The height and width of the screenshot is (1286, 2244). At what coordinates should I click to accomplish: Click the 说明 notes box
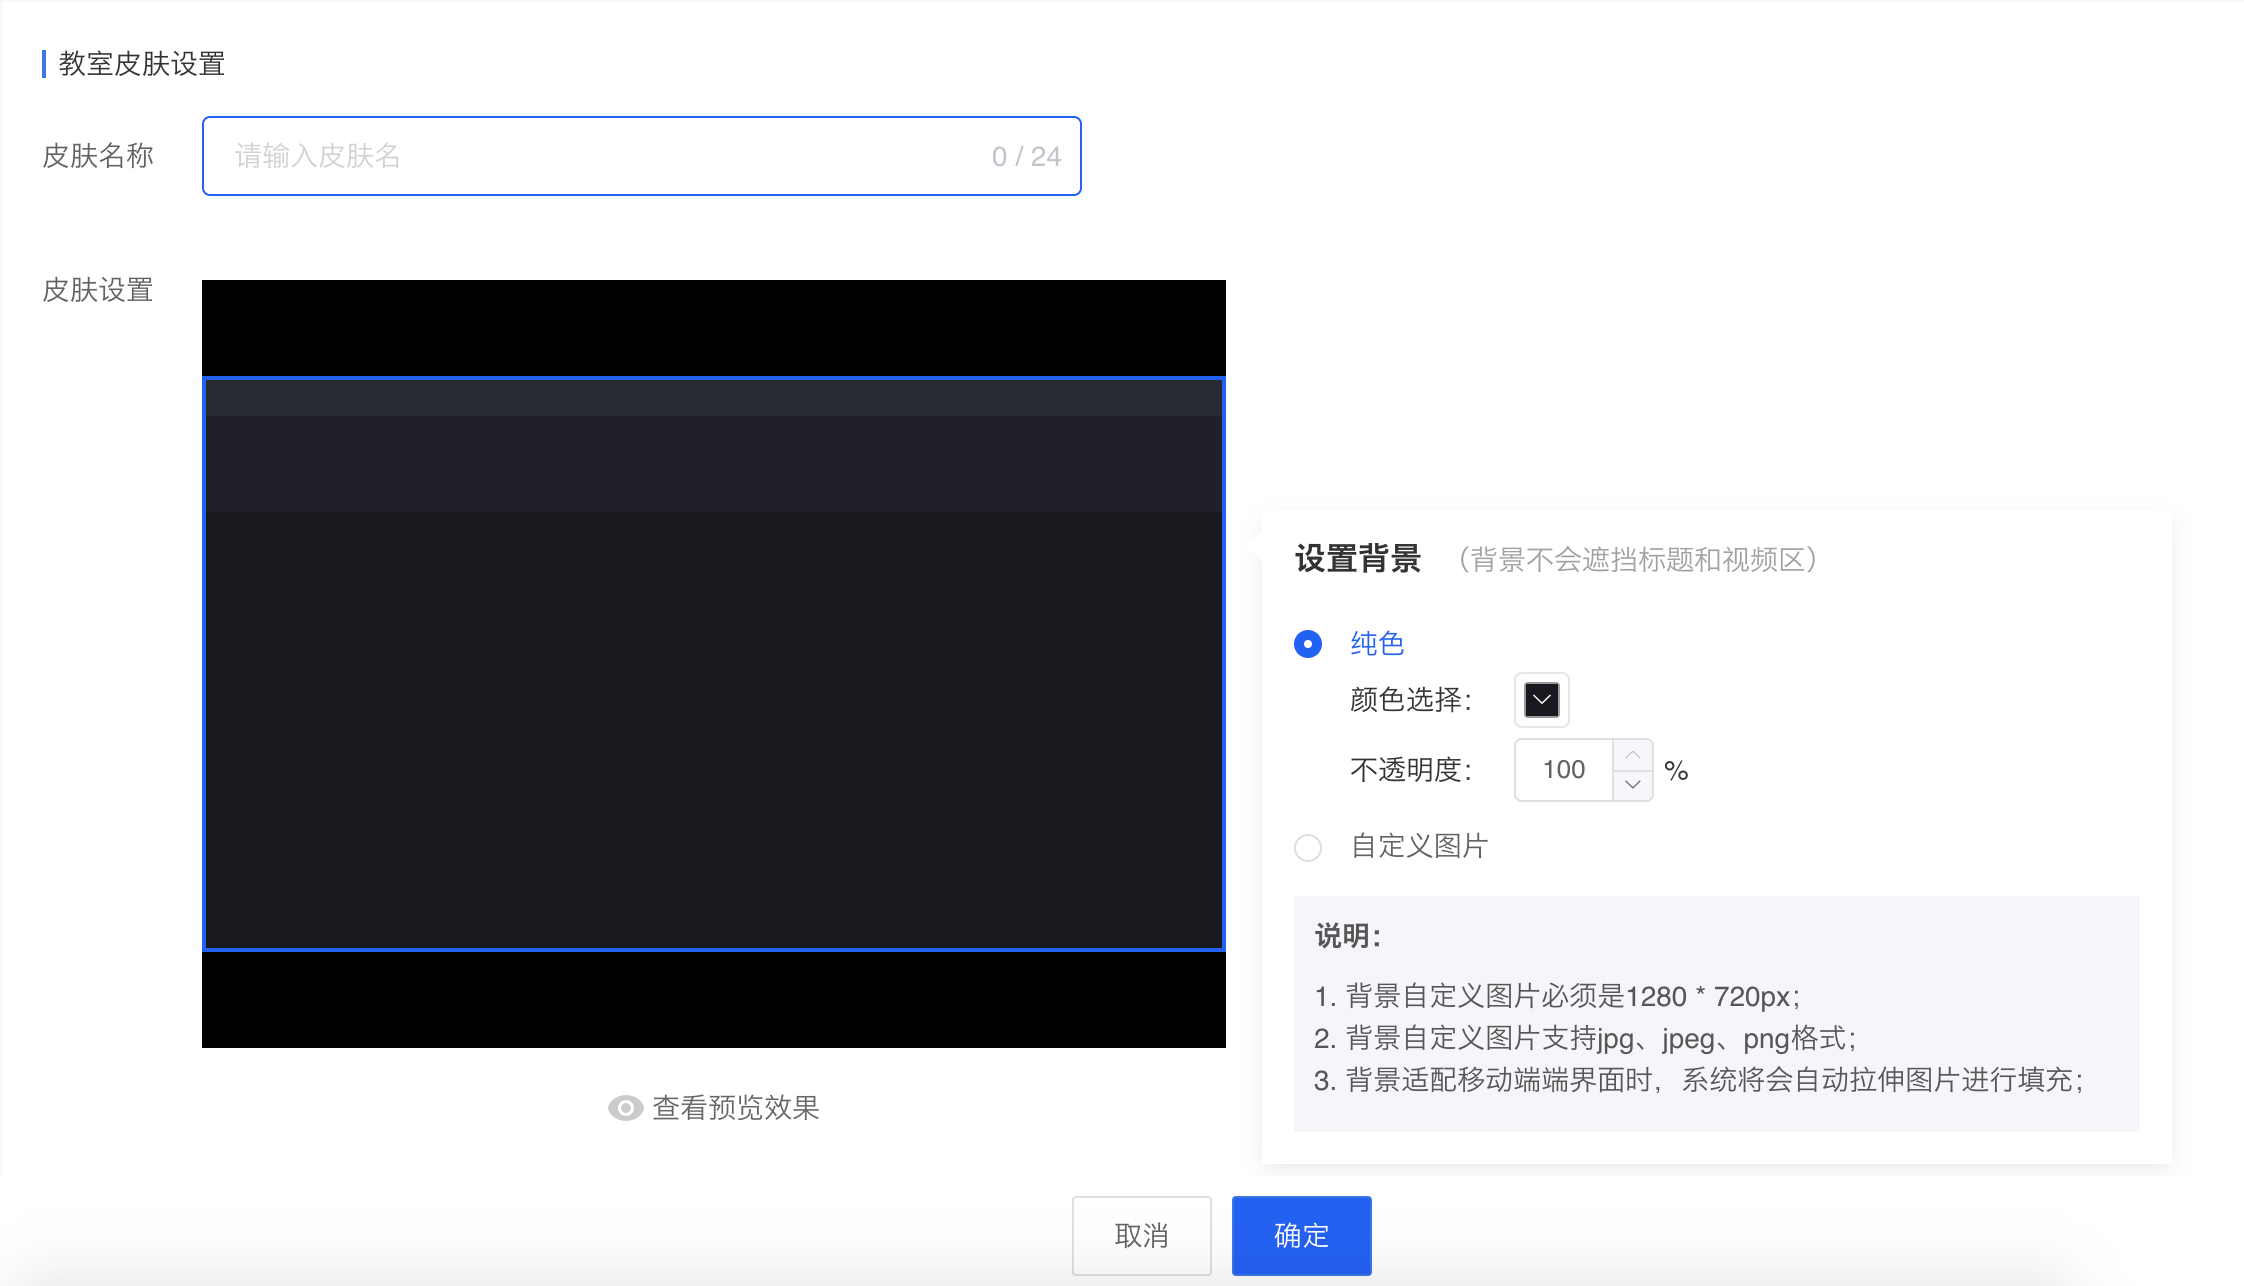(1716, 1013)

---

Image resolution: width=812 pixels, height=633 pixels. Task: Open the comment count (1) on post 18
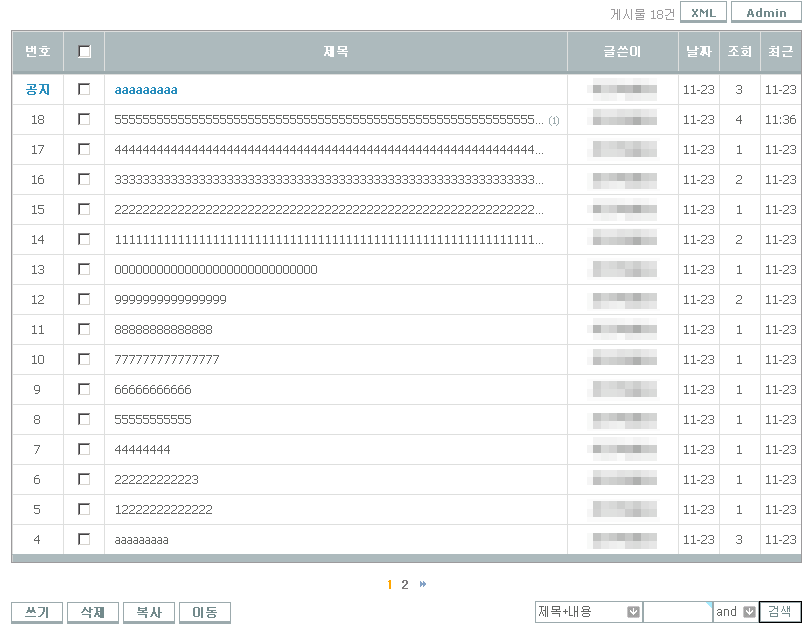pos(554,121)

---

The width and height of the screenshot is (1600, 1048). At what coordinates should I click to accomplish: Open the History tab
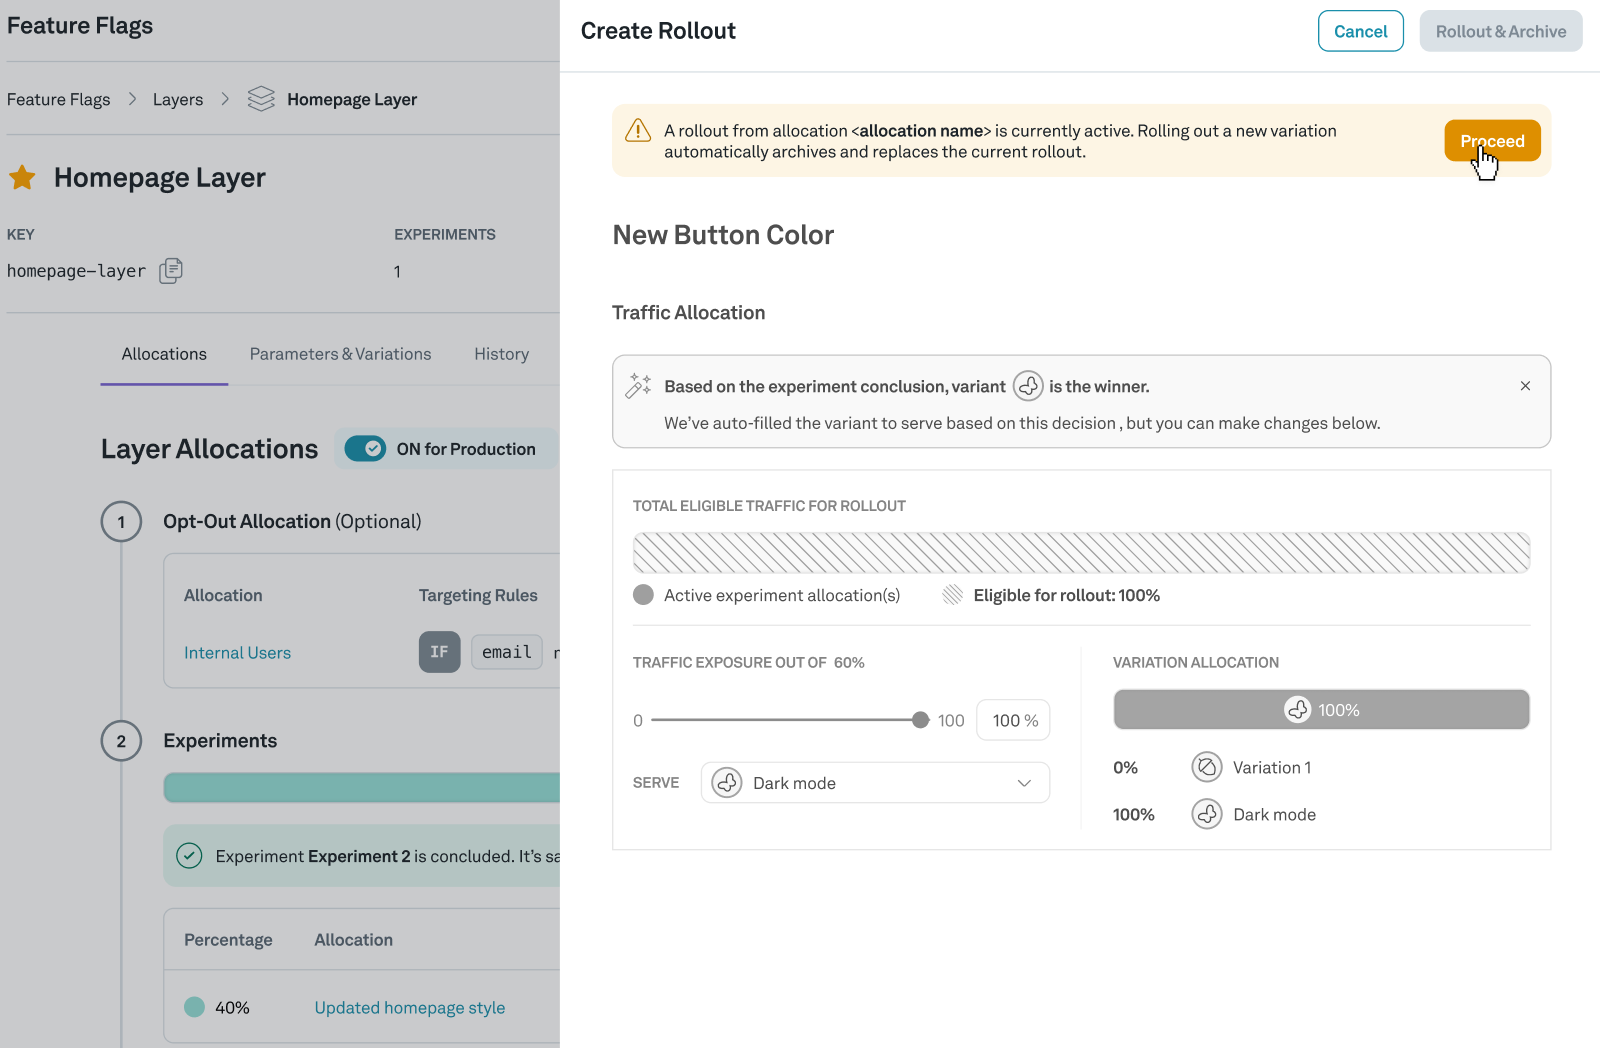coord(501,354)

> _Objective_
Copy the records from the line that has "The width and" through the line that has "coord(501,354)", replacing "History" with "Bookmarks" and changing nothing else. Omit the pictures.

> _Expected answer_
The width and height of the screenshot is (1600, 1048). At what coordinates should I click to accomplish: Open the Bookmarks tab
coord(501,354)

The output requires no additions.